### word2vec是一个简单的神经网络，有三个网络层组成：

１个输入层
1个隐藏层
1个输出层

输入层输入的就是上面我们说的数据对的数字表示，输出到隐藏层。
隐藏层的神经网络单元的数量，其实就是我们所说的embedding size，只有为什么，我们后面简单计算一下就知道。需要注意的是，我们的隐藏层后面不需要使用激活函数。
输出层，我们使用softmax操作，得到每一个预测结果的概率
###### reference:https://github.com/washuwashu/NLP-training/tree/master/task4
##### https://github.com/luozhouyang/machine-learning-notes/tree/master/word2vec
##### https://blog.csdn.net/weixin_41701299/article/details/90267242
##### https://blog.csdn.net/AZRRR/article/details/90293578

In [None]:
import os

import numpy as np
import tensorflow as tf

from .data import SkipGramDataSet

dataset = SkipGramDataSet(os.path.join(os.path.curdir, "word2vec/test.txt"))

VOCAB_SIZE = dataset.vocab_size
EMBEDDING_SIZE = 128
SKIP_WINDOW = 2

NUM_SAMPLED = 64

BATCH_SIZE = 32
WINDOW_SIZE = 2
LOG_DIR = "/tmp/word2vec"

TRAIN_STEPS = 10000

LEARNING_RATE = 0.1


class Word2Vec(object):

  def __init__(self):
    self.graph = tf.Graph()
    with self.graph.as_default():
      with tf.name_scope("inputs"):
        self.x = tf.placeholder(shape=(None, VOCAB_SIZE), dtype=tf.float32)
        self.y = tf.placeholder(shape=(None, VOCAB_SIZE), dtype=tf.float32)

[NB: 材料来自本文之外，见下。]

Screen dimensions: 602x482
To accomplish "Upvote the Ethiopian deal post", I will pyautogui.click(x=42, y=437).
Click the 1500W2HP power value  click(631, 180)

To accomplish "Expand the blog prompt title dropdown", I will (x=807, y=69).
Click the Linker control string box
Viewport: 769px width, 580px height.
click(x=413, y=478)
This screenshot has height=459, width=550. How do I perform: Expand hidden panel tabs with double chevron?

      with tf.name_scope("layer1"):
        self.W1 = tf.Variable(
          tf.random_uniform([VOCAB_SIZE, EMBEDDING_SIZE], -1, 1),
          dtype=tf.float32)
        self.b1 = tf.Variable(tf.random_normal([EMBEDDING_SIZE]),
                              dtype=tf.float32)
      hidden = tf.add(self.b1, tf.matmul(self.x, self.W1))

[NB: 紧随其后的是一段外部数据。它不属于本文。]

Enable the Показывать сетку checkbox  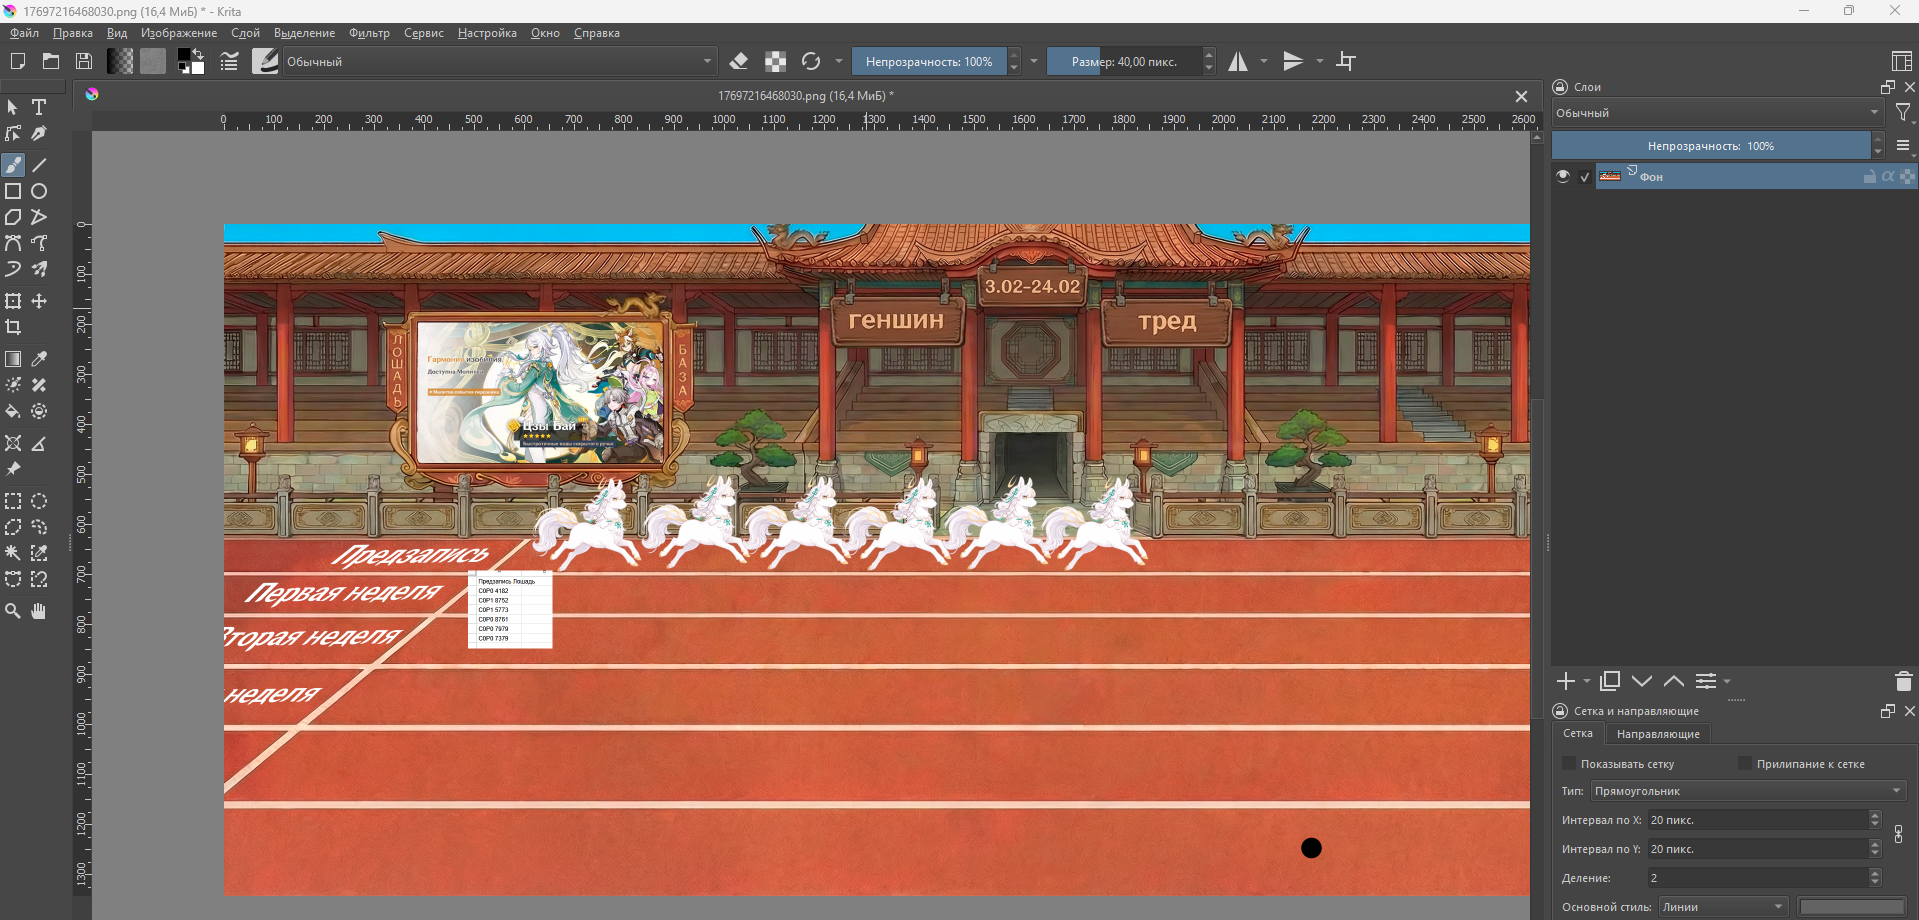pyautogui.click(x=1569, y=764)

      with tf.name_scope("layer2"):
        self.W2 = tf.Variable(
          tf.random_uniform([EMBEDDING_SIZE, VOCAB_SIZE], -1, 1),
          dtype=tf.float32)
        self.b2 = tf.Variable(tf.random_normal([VOCAB_SIZE]),
                              dtype=tf.float32)

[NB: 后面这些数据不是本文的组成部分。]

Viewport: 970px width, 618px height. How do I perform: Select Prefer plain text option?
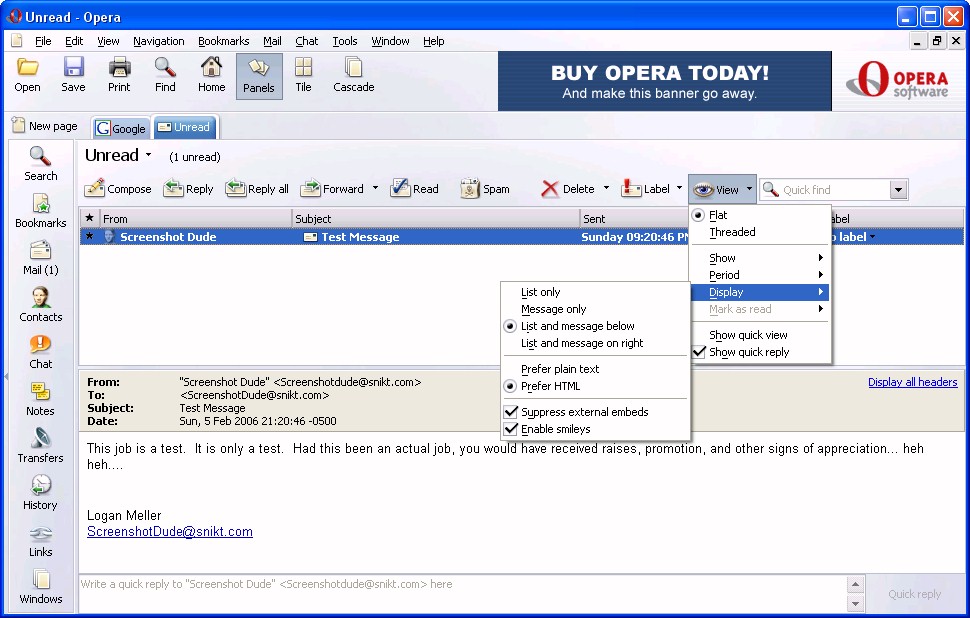(560, 369)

      self.prediction = tf.nn.softmax(
        tf.add(tf.matmul(hidden, self.W2), self.b2))

      log = self.y * tf.log(self.prediction)
      self.loss = tf.reduce_mean(
        -tf.reduce_sum(log, reduction_indices=[1], keepdims=True))

      self.opt = tf.train.GradientDescentOptimizer(LEARNING_RATE).minimize(
        self.loss)

  def _one_hot_input(self, dataset):
    features, labels = dataset.gen_batch_inputs(BATCH_SIZE, WINDOW_SIZE)
    f, l = [], []
    for w in features:
      tmp = np.zeros([VOCAB_SIZE])
      tmp[w] = 1
      f.append(tmp)
    for w in labels:
      tmp = np.zeros(VOCAB_SIZE)
      tmp[w] = 1
      l.append(tmp)
    return f, l

  def train(self, dataset, n_iters, ):
    with tf.Session(graph=self.graph) as sess:
      sess.run(tf.global_variables_initializer())
      for i in range(n_iters):
        features, labels = self._one_hot_input(dataset)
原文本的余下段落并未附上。